The European approach to tokenised finance rests on three regulatory pillars that work together. Understanding how they connect is essential for any wealth manager evaluating tokenisation opportunities.

MiCA (Markets in Crypto-Assets Regulation) is the broadest pillar. It creates a harmonised licensing framework for crypto-asset service providers across the EU, with a single authorisation that passports across all member states. MiCA covers crypto-asset issuance, trading, custody, exchange, portfolio management, and advisory services. For wealth managers, MiCA's significance lies in the infrastructure it enables: the custodians, platforms, and service providers your firm will need to work with for tokenised products are now operating under consistent European rules.

The DLT Pilot Regime is the more specialised pillar — and arguably the more consequential one for tokenised securities. It creates a regulatory sandbox, now on track to become permanent, that allows authorised market infrastructures to trade, clear, and settle financial instruments on distributed ledger technology. Effectively, it is the only legal tool today that enables both a security token offering and a genuine secondary market for tokenised financial instruments in Europe. Without the Pilot Regime, tokenised bonds, fund shares, and structured products remain trapped in primary issuance with no regulated secondary trading venue.

National securities law forms the third pillar. Each jurisdiction — the Netherlands, Luxembourg, Germany, France — has its own legal treatment of tokenised securities under existing financial regulation. A token representing a bond or a fund unit does not escape prospectus requirements, conduct rules, or investor protection frameworks simply because it lives on a blockchain. This is the layer where jurisdiction-specific expertise matters most, and where many firms underestimate the complexity.

MiCA is live — and implementation is uneven

MiCA's full application date of 30 December 2024 was a milestone. The reality on the ground, though, is more nuanced than the headline suggests. Each member state needed complementary national legislation: a designated competent authority, defined sanctions, and grandfathering periods for existing operators. Some countries moved fast. Others are still catching up. The result is a patchwork.

Germany leads the pack with approximately 21 CASP licenses issued by BaFin, benefiting from years of pre-existing crypto regulation and a shortened grandfathering period. Major licensees include Commerzbank, N26, Trade Republic, and BitGo.

The Netherlands followed closely. The AFM was among the first European regulators to issue MiCA authorisations, granting licenses to MoonPay, BitStaete, and Hidden Road on the very first day of full application. Around fourteen licenses have been issued to date. The Dutch grandfathering period is among the shortest in Europe at six months, which signals the AFM's intent: get compliant or get out.

France has issued approximately six licenses through a simplified fast-track procedure, leveraging the PACTE Act framework that pre-dates MiCA. The French grandfathering period extends to the full eighteen months, giving existing operators more runway — at the cost of a longer stretch of competitive ambiguity.

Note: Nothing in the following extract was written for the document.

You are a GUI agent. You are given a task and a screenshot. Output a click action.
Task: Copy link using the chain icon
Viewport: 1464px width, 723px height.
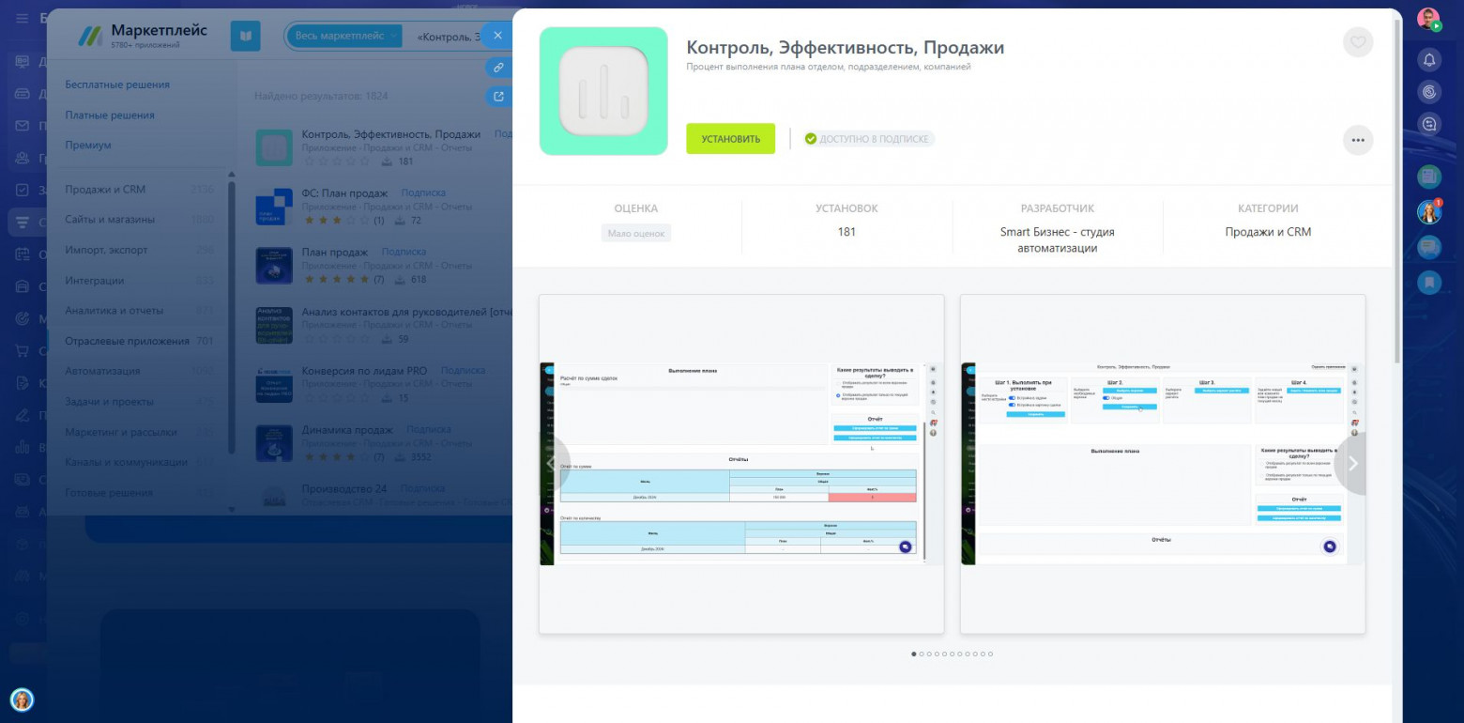(498, 68)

Luxembourg and Malta have each authorised around six providers, while several member states — Poland, Belgium, Portugal — are still working through legislative or implementation delays.

For Dutch wealth managers, the practical implication is clear: your local regulatory environment is among the most advanced in Europe. The AFM is active, capable, and applying MiCA with characteristic Dutch directness. That is an advantage — and it also means the window for preparation is shorter than in jurisdictions with longer transition periods.

The DLT Pilot Regime: small numbers, big implications

The numbers are modest: by late 2025, only four entities had been authorised under the DLT Pilot Regime across the entire EU. CSD Prague on R3 Corda. 21X in Frankfurt on Polygon. 360X AG as a multilateral trading facility. And Securitize in Spain on Avalanche.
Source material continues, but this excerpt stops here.